Print the material word for word, from its first line through the line containing "menu-item-help-faq: Help &", including that line. Leave the pictures out.

** Opening Records for this task block **

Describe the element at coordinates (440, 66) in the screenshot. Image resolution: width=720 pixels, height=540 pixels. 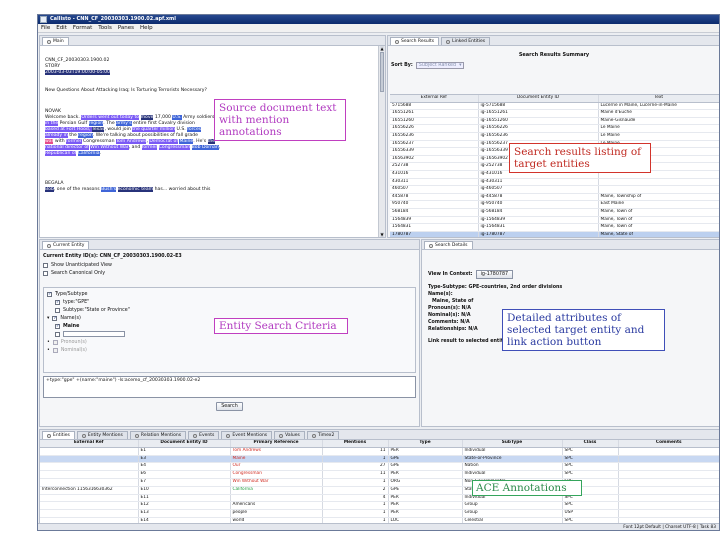
I see `sort-select: Subject Ranked ▾` at that location.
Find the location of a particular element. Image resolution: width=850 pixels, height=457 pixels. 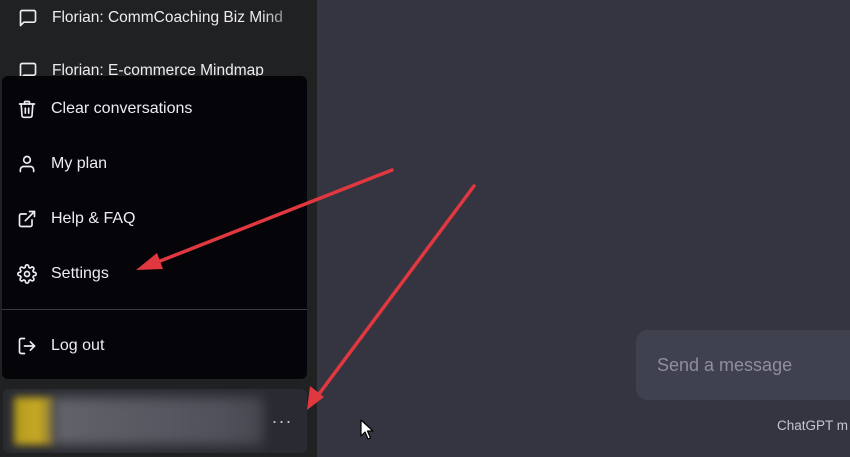

menu-item-help-faq: Help & FAQ is located at coordinates (154, 219).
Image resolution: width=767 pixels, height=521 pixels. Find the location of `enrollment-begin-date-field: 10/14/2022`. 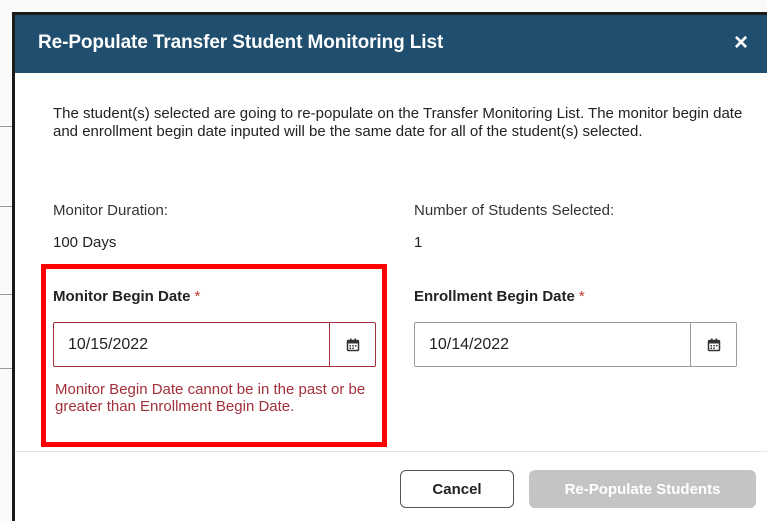

enrollment-begin-date-field: 10/14/2022 is located at coordinates (576, 344).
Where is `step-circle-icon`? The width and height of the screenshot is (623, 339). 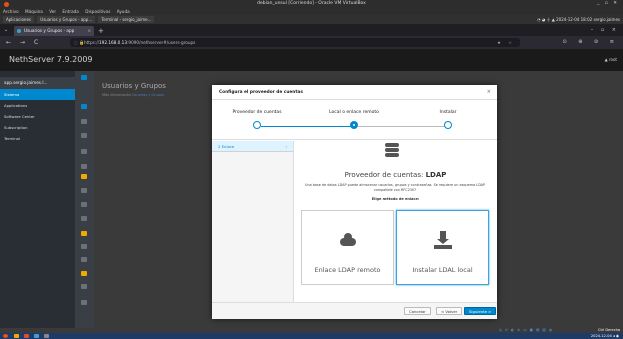 step-circle-icon is located at coordinates (257, 125).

** Closing Records for this task block **

(The completed task):
Describe the element at coordinates (440, 66) in the screenshot. Image resolution: width=720 pixels, height=540 pixels. 
I see `sort-select: Subject Ranked ▾` at that location.
Find the location of a particular element. Image resolution: width=850 pixels, height=457 pixels. 

menu-item-help-faq: Help & FAQ is located at coordinates (154, 219).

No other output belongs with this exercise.